But because it recalled “Contact,” I worried what the connection between Hannah and the aliens would be. I worried that the most momentous event in humankind—contact with an alien species—would once again be reduced to the personal tragedy of the protagonist.
Thankfully, “Arrival” is smarter than that. Dr. Jones, on her way to class, is the last to realize that 12 alien ships, looking like giant versions of the eggs from the “Alien” poster, have touched down, or slightly hovered above, 12 different places on Earth, including Montana. While China and Russia gird for war, we send in a linguist, Dr. Jones, and a scientist, Ian Donnelly (Jeremy Renner)—along with a few soldiers, of course. We’re not stupid.
There’s great tension, fear and wondrous mystery as they enter the ship for the first time and gravity ceases taking hold of them. I also like the early attempts to communicate—although I probably would’ve begun with “Hello/Hola/Ni hao” rather than “Human.” I also would’ve gone with “Why are you here?” before, for example, “Ian walks.” But then I’m no linguist.
The aliens—and there’s no way to state this without seeming to diminish the movie—are giant squid-like creatures who communicate with Louise from behind a glass partition. Their language is circular rather than linear. They squirt an ink-like cloud in the air that forms versions of circles that clump and form almost artistic ridges at different points. Our heroine’s goal is to figure out this language before the bastards of the Earth—Russia, China, or rogue soldiers within the U.S.—attack. Or, I suppose, before the aliens attack us. But this being an indie movie rather than a summer blockbuster, the likelihood of that is rather small.

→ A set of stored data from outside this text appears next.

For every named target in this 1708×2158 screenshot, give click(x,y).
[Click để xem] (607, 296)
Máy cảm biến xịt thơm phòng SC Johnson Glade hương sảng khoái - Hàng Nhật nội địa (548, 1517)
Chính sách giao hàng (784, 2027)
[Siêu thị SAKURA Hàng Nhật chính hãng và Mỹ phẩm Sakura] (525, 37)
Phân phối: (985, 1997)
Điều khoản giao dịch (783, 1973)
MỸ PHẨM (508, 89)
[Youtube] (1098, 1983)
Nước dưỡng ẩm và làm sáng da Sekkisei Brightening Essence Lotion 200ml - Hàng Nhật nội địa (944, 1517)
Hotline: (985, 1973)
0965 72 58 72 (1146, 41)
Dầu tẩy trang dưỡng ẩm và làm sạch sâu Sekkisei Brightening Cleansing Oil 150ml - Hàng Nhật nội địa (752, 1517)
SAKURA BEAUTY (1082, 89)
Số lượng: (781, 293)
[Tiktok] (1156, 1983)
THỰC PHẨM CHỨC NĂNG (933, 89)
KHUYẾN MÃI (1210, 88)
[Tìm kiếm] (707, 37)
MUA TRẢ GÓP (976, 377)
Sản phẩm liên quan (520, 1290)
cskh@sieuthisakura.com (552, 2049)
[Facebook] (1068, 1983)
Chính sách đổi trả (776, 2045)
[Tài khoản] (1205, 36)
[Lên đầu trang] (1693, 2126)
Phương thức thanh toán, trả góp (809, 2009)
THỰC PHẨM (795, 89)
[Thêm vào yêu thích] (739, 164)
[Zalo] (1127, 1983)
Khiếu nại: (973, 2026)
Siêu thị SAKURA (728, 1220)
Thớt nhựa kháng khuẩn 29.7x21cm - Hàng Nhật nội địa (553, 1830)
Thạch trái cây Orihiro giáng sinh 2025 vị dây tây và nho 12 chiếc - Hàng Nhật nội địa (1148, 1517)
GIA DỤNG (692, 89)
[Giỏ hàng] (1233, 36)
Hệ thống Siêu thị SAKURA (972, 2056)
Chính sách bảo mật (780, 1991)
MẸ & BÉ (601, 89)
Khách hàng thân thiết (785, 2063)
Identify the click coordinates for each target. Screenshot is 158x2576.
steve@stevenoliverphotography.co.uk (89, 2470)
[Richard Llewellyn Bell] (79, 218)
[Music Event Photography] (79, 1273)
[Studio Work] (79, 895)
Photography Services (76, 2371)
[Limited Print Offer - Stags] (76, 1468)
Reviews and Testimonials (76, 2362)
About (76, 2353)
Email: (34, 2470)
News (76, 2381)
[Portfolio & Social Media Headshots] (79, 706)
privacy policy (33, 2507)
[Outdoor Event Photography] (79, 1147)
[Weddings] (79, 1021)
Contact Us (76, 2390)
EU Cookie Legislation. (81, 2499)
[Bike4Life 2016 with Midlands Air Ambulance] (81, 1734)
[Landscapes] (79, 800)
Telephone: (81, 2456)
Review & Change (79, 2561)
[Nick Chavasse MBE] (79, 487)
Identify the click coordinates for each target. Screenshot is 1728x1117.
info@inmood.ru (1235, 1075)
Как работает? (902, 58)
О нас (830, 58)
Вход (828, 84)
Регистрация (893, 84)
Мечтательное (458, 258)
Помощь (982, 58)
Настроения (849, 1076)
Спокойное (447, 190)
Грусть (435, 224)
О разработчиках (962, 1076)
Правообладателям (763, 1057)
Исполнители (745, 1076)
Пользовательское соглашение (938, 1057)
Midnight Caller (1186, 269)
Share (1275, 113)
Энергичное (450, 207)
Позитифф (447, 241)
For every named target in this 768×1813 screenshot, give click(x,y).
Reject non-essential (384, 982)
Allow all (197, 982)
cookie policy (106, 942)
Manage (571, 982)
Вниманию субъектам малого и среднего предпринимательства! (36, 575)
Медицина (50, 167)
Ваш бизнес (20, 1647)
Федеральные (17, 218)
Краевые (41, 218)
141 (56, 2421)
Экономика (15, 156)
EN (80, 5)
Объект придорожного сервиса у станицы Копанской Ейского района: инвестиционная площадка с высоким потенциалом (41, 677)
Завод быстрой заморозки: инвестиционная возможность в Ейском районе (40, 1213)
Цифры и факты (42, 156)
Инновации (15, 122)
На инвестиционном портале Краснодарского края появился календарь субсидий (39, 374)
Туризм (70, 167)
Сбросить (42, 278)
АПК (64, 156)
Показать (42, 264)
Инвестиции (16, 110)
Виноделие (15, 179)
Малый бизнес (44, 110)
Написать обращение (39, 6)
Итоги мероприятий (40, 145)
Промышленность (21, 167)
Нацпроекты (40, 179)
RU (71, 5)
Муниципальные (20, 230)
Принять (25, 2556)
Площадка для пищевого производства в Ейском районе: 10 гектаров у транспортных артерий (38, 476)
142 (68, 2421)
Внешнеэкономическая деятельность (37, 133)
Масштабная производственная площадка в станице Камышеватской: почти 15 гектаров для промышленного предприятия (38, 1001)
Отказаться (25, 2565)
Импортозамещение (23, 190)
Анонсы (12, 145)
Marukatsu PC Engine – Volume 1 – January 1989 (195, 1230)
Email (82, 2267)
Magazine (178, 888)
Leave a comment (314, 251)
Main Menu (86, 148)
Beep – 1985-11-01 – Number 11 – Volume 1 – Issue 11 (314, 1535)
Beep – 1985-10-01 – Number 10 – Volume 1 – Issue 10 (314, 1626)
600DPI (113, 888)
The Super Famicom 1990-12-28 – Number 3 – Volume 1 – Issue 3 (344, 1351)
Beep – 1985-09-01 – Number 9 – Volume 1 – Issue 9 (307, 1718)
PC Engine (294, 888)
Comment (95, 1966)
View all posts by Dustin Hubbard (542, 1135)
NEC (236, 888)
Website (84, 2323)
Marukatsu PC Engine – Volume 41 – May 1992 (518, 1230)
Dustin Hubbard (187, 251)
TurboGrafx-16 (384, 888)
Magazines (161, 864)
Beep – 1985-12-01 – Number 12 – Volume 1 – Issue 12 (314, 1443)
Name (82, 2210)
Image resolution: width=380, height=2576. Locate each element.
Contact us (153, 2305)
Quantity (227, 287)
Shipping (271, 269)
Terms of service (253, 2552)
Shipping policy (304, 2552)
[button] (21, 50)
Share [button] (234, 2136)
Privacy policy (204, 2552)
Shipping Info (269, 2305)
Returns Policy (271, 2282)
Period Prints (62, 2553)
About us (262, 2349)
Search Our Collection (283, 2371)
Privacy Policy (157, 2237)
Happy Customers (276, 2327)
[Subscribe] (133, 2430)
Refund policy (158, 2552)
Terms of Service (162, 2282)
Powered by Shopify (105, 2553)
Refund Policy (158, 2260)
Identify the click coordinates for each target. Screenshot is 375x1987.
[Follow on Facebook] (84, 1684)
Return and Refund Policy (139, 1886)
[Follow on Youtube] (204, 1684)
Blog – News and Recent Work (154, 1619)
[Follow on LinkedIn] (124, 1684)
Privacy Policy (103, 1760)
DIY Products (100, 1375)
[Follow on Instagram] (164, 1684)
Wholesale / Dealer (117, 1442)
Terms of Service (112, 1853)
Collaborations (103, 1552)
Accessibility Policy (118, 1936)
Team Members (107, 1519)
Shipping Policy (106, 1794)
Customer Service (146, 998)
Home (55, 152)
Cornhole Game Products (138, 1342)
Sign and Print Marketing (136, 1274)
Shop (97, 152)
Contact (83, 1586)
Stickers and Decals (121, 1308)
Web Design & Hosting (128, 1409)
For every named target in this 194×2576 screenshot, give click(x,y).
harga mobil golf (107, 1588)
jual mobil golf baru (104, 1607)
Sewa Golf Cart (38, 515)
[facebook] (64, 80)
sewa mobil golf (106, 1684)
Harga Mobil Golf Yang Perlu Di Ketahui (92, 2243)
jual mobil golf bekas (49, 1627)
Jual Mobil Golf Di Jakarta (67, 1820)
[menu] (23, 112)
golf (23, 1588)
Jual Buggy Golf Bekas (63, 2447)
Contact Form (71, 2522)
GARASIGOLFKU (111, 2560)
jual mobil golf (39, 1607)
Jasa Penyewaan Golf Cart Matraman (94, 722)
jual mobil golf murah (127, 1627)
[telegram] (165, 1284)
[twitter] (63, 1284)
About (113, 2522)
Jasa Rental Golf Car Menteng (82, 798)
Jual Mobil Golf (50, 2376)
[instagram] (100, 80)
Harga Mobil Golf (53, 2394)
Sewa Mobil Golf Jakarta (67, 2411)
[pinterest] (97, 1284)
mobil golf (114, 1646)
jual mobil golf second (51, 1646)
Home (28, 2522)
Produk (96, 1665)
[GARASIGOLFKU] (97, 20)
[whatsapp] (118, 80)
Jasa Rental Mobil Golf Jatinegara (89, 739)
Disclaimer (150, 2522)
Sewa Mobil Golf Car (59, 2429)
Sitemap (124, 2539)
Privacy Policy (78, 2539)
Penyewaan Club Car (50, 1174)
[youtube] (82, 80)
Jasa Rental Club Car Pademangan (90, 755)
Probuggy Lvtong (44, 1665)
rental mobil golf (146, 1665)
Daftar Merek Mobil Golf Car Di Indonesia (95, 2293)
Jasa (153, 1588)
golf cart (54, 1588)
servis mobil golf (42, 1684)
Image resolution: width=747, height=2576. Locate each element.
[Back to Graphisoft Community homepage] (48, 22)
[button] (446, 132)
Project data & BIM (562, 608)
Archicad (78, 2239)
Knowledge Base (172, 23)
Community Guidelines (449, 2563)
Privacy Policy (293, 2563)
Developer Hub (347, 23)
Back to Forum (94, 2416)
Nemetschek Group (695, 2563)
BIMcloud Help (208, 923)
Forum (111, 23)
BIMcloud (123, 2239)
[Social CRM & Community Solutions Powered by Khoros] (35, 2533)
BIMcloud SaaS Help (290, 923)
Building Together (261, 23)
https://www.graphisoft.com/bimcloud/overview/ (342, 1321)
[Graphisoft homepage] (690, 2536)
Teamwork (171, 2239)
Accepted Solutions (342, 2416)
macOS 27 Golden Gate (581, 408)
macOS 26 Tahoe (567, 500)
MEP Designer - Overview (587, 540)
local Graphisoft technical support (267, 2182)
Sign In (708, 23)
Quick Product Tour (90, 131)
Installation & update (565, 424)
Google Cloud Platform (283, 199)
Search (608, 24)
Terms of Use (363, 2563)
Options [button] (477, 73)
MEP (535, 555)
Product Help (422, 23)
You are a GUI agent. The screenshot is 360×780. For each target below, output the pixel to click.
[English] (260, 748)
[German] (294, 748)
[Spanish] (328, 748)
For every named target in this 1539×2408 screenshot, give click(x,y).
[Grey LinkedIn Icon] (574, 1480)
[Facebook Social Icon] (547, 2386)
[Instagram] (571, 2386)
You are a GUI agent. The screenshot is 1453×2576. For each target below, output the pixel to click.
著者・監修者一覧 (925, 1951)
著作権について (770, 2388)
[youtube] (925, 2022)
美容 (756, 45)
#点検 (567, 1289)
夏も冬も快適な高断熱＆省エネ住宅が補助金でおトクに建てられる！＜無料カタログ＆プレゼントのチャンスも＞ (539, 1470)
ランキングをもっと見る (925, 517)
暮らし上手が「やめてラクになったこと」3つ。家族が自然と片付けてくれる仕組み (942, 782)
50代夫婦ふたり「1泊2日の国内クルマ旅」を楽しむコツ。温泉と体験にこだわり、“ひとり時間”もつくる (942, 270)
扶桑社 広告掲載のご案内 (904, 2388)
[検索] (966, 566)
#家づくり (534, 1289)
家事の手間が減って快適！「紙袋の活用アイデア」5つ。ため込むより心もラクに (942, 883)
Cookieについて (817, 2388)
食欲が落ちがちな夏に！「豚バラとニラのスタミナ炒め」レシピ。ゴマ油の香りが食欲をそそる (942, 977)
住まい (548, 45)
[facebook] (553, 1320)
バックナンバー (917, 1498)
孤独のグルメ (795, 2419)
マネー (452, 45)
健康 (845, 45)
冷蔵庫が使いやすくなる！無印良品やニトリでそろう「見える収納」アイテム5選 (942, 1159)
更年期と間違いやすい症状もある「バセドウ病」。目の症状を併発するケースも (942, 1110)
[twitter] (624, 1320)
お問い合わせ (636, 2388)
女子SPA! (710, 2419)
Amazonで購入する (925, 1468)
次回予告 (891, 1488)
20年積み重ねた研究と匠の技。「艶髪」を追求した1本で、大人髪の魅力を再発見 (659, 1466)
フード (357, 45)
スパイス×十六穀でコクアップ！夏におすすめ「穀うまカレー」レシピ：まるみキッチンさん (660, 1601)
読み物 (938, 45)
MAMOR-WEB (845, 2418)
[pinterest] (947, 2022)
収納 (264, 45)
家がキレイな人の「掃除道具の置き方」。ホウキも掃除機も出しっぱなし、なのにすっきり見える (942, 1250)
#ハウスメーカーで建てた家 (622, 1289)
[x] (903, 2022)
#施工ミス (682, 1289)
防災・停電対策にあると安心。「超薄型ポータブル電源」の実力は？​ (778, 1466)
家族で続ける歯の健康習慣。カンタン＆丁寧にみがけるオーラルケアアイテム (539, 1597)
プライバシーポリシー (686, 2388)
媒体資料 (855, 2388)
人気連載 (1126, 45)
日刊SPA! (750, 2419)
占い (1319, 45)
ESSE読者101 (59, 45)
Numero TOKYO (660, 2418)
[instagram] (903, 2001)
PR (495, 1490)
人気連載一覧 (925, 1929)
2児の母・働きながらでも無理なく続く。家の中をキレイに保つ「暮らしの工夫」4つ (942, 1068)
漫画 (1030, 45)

We also get some false tension. At one point, Louise translates an alien pictograph as “weapon.” She tries to calm fears by saying that the aliens might not know the difference between “weapon” and, say, “tool.” But this is presupposing that she does, in their language. Meaning she can already parse that difference but can’t even ask them, “Why are you here?”
Seems a stretch.
And it turns out it’s not just the language of the aliens that’s circular—their concept of time is, too. And the more Louise learns their language, absorbs it, lives it, the more she begins to lose her own (our own) linear sense of time. She keeps flashing to moments with her daughter, and they’re less reveries than fugue states. She seems dazed, unsure where she is.
I’ll cut to the chase.
- Why are they here? They’ll need us in 3,000 years, which, to them, isn’t the future, but, you know, right over there.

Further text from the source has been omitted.